Good soil is ready and willing to be adjusted by God—to allow a new thing to take root inside—and to give all for its nourishment.

Isn’t this the longing of every one of our hearts? To be used by God for bearing fruit and to stay constantly hungry for his Word? 

What can we do about it?

  1. 1.Stay hungry for God’s will and Word.
  2. 2.Cultivate a willing spirit.
  3. 3.Cultivate a discerning mind.
  4. 4.Cultivate a submissive will (to God).

SOIL PREPARATION

A good deal of our work as a church is soil preparation. This is the work of Christian Education, Christian Nurture, and Christian Fellowship.  We offer love and care to strangers not so they will think of us as nice people, but so the soil of their hearts may receive the good news of Jesus Christ.

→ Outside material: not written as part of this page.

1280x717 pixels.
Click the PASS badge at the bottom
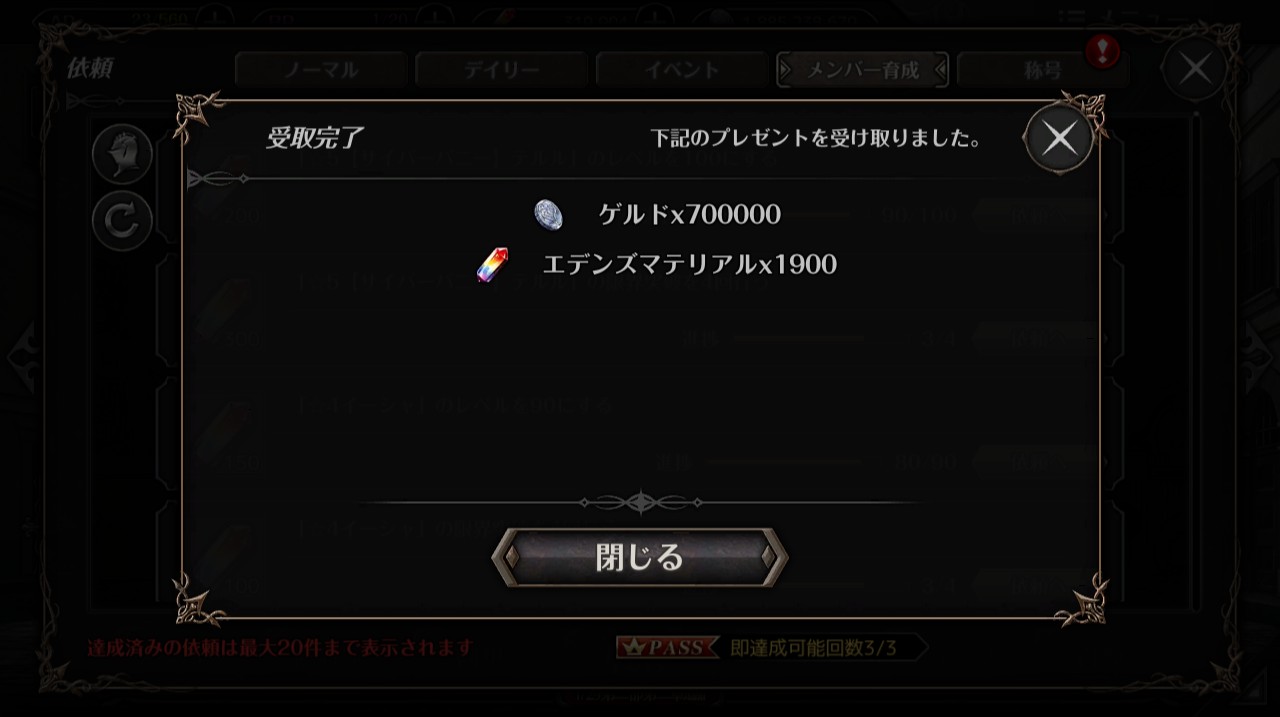pos(667,648)
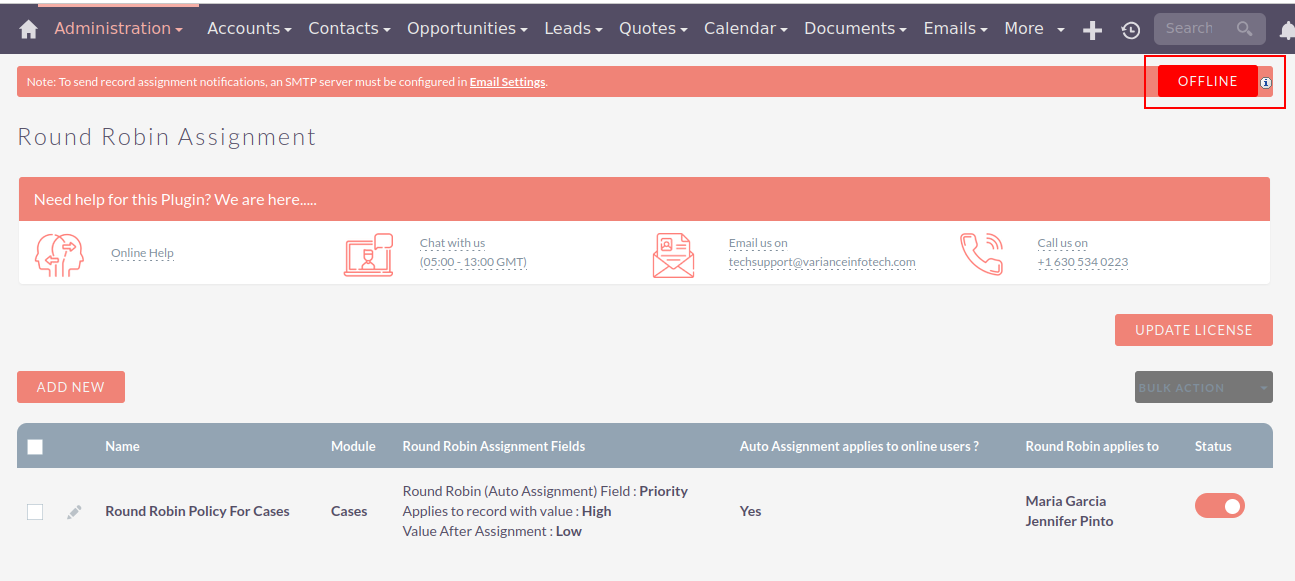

Presbyterians who helped found America believed in education not because they believe that knowledge was inherently good, but because they believed that learning enabled people to understand and live-out the gospels more fully. Reading was taught in order that people would be empowered read the Bible  

Fellowship groups--church softball teams, women’s groups, and youth groups--these are places where the soil is enriched and readied for planting.

Even with Mission work--we feed hungry mouths in order that the ears and heart become open to the message of salvation in Christ. 

You may have sown a lot of seed with friends or family members who seemed incapable of receiving it.  The good news is this:   People can change.  People do change. Every testimonial you’ve ever heard is the firsthand account of changing soil. 

It doesn’t matter if you’re hard-hearted, fickle in your loyalties, strangled by other concerns--God is at work among us and in you and in the hearts of those you love.  As planters, we must exercise some diligence in sowing—with the same recklessly generous hand of God—and pray for the harvest only he can produce.